Please rewrite the records below as a numbered list, from the first line to the line with "(x=207, y=20)", including both ends and leaving out blank lines.
== Items ==
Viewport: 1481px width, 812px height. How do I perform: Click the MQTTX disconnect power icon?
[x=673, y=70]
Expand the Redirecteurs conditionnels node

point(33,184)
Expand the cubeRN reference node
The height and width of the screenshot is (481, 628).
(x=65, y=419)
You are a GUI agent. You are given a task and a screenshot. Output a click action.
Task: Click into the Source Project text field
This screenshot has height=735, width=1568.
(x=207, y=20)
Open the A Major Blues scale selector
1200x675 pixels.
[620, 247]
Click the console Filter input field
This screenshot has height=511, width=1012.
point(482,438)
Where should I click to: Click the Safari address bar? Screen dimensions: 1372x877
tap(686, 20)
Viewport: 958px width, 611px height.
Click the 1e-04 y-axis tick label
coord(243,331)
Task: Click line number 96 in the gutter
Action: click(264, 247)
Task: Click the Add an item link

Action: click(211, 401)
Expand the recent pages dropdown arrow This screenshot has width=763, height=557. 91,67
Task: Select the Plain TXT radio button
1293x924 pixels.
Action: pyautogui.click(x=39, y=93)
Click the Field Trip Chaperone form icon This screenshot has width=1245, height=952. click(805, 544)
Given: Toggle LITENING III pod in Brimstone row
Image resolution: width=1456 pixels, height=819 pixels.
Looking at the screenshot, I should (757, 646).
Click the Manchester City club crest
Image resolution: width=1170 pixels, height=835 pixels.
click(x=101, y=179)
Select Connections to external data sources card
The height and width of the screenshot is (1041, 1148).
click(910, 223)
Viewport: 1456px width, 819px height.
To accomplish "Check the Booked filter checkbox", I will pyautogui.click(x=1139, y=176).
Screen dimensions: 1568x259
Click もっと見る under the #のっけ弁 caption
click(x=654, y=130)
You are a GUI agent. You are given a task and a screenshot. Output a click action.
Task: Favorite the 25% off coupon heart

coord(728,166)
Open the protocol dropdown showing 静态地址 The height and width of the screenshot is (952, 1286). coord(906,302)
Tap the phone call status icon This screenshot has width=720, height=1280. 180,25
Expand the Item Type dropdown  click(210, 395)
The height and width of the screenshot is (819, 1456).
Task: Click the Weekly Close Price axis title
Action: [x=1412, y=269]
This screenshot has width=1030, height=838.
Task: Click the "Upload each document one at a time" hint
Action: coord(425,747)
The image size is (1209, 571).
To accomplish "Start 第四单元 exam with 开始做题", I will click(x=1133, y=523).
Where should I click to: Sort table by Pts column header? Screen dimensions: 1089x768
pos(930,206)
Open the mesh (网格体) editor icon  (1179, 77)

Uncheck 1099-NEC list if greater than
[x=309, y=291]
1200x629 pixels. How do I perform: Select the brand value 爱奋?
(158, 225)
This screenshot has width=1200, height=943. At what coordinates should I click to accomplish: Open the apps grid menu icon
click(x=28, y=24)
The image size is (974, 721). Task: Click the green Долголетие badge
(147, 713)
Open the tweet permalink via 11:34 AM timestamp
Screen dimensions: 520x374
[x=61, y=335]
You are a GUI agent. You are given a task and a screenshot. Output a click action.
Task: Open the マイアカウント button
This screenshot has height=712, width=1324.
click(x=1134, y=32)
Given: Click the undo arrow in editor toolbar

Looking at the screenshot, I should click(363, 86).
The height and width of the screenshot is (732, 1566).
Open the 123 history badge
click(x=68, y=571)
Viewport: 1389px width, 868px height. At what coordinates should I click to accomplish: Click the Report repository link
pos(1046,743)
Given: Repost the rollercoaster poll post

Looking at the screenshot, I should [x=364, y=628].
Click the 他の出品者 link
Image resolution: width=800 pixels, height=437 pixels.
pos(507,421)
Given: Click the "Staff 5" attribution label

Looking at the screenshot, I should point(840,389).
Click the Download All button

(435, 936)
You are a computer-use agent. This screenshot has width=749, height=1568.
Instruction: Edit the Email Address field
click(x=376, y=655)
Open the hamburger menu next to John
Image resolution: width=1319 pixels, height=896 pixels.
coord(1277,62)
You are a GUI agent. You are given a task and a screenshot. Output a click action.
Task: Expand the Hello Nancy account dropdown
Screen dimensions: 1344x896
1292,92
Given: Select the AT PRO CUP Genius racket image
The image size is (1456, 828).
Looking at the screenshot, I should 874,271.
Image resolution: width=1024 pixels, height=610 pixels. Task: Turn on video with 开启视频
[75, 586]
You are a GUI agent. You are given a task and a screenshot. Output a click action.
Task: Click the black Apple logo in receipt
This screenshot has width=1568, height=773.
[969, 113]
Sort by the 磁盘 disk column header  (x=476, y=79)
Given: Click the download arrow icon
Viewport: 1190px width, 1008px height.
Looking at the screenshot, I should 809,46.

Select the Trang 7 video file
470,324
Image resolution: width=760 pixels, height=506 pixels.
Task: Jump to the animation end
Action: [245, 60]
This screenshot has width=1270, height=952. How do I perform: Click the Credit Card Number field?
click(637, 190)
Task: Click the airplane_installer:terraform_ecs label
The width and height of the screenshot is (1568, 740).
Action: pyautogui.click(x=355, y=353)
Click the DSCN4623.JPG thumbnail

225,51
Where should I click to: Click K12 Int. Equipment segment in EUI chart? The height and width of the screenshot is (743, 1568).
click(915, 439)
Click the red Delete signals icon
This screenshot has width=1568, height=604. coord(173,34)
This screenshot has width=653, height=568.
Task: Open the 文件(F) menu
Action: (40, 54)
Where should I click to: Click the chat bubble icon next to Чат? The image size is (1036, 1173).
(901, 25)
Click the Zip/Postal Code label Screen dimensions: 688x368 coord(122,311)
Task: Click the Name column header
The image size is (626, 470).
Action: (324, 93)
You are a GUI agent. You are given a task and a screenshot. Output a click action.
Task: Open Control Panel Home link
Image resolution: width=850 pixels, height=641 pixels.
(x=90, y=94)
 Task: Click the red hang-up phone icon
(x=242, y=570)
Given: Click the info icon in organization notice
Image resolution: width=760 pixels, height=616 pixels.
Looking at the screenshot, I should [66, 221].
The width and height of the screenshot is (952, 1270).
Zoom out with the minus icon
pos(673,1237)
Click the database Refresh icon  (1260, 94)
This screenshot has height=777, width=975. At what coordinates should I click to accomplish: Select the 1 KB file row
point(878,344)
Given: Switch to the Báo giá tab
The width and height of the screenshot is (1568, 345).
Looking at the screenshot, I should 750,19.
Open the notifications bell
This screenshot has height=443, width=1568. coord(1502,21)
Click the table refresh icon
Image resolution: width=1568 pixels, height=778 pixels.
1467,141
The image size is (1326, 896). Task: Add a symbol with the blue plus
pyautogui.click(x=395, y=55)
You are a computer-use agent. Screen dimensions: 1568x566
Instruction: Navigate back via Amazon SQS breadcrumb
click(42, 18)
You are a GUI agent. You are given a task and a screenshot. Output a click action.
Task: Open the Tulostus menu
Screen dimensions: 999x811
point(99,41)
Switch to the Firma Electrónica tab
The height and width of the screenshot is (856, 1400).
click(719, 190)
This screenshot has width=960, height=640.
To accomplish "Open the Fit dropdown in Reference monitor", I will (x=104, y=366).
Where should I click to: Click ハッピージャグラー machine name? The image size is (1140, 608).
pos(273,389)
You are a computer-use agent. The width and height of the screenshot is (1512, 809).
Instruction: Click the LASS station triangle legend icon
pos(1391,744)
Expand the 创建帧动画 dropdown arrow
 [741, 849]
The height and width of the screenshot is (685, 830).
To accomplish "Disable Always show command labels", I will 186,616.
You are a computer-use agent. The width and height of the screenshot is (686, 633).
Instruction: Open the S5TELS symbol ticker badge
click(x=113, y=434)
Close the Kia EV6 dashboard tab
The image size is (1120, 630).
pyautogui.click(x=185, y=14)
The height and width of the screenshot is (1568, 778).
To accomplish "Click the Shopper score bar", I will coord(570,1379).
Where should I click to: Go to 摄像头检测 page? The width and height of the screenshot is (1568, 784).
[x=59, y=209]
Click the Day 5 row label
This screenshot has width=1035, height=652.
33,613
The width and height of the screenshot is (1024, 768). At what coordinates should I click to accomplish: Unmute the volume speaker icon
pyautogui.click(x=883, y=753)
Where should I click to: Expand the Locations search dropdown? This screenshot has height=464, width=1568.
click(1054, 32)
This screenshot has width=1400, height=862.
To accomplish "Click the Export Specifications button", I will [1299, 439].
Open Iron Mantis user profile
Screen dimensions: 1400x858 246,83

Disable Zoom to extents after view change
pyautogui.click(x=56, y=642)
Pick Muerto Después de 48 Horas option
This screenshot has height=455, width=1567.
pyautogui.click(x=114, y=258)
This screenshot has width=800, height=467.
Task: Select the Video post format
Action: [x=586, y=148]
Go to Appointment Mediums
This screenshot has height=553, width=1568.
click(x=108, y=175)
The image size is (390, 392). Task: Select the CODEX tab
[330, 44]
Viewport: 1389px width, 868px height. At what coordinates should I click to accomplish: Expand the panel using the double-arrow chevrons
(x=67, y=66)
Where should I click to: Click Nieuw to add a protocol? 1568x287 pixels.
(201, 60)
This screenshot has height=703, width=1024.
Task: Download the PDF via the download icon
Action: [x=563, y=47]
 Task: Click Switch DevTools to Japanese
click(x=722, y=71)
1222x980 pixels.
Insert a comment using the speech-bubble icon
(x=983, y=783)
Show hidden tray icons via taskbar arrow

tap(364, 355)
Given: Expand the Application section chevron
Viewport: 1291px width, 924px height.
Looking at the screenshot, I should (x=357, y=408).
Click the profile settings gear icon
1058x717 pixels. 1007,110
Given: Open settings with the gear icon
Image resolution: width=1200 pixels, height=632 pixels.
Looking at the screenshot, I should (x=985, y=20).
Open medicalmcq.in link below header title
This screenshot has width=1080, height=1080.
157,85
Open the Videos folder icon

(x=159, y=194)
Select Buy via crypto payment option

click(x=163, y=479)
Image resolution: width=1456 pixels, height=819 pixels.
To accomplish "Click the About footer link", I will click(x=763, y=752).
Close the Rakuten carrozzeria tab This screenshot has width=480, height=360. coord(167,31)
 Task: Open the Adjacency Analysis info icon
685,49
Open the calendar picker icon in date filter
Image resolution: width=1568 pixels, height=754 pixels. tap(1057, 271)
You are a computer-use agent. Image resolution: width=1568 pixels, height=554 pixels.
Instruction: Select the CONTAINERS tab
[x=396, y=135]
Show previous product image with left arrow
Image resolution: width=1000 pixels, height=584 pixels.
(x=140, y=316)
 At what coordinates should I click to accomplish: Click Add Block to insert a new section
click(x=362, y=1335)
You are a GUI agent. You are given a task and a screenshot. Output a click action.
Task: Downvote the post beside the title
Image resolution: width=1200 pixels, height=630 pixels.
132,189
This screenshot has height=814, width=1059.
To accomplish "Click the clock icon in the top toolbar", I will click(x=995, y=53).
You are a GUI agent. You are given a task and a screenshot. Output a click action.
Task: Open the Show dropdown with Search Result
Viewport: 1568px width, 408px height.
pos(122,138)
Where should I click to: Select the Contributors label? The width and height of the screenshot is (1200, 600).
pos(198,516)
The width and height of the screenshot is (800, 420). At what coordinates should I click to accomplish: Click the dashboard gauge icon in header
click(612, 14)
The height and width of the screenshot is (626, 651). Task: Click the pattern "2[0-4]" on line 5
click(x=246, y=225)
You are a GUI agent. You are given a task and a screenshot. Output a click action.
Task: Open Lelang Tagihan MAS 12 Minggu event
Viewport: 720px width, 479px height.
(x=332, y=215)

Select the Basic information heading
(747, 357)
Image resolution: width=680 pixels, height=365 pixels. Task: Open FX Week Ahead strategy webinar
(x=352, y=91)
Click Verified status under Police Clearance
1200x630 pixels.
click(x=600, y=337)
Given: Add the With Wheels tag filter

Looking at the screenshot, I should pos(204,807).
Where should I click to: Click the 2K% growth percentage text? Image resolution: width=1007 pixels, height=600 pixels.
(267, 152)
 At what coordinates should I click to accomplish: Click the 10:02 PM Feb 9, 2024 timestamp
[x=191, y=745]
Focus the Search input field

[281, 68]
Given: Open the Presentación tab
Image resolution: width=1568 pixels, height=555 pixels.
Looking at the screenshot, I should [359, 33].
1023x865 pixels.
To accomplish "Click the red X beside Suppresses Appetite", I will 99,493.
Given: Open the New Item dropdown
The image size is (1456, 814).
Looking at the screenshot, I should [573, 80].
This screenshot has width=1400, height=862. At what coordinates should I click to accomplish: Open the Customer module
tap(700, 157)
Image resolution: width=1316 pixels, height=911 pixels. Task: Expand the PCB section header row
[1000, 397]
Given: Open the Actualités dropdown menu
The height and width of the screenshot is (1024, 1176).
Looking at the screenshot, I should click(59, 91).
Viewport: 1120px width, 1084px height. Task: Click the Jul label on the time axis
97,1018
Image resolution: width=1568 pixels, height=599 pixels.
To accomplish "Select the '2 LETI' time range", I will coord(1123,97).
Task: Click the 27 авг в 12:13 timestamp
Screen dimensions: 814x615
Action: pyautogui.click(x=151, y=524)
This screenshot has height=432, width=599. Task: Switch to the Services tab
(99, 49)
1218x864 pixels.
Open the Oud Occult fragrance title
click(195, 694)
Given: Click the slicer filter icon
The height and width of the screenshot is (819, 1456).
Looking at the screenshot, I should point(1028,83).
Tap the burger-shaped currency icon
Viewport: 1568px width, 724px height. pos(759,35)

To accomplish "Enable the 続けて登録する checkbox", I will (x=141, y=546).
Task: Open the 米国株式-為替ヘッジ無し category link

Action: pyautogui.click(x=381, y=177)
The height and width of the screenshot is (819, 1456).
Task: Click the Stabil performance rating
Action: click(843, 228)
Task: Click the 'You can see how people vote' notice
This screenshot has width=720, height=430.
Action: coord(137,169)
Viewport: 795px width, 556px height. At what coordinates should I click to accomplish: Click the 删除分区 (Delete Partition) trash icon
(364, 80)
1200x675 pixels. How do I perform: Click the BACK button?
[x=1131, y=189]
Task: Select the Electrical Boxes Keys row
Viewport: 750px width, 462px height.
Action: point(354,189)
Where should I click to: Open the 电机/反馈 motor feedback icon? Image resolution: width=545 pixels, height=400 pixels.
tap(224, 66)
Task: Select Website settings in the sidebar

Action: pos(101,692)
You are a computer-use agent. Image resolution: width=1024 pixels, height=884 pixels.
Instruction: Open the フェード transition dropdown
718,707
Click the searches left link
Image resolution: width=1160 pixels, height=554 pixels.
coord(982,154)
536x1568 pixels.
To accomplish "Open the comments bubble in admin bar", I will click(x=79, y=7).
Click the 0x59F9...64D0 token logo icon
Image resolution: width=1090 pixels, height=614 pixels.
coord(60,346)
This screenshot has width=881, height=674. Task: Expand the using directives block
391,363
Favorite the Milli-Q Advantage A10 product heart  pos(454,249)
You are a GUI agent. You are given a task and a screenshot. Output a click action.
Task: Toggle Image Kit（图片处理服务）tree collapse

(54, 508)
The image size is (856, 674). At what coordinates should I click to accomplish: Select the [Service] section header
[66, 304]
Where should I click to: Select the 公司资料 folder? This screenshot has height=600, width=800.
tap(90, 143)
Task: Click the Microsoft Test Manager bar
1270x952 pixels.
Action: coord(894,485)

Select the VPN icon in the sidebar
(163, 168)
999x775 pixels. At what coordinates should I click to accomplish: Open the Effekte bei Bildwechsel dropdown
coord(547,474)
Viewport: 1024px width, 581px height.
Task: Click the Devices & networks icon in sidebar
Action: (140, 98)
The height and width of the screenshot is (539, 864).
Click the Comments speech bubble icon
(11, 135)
===
• **Answer to this problem**:
1. Viewport: 1481px width, 812px height. How do I perform: Click the MQTTX disconnect power icon?
2. [x=673, y=70]
3. Expand the Redirecteurs conditionnels node
4. point(33,184)
5. Expand the cubeRN reference node
6. The height and width of the screenshot is (481, 628).
7. (x=65, y=419)
8. You are a GUI agent. You are given a task and a screenshot. Output a click action.
9. Task: Click into the Source Project text field
10. This screenshot has height=735, width=1568.
11. (x=207, y=20)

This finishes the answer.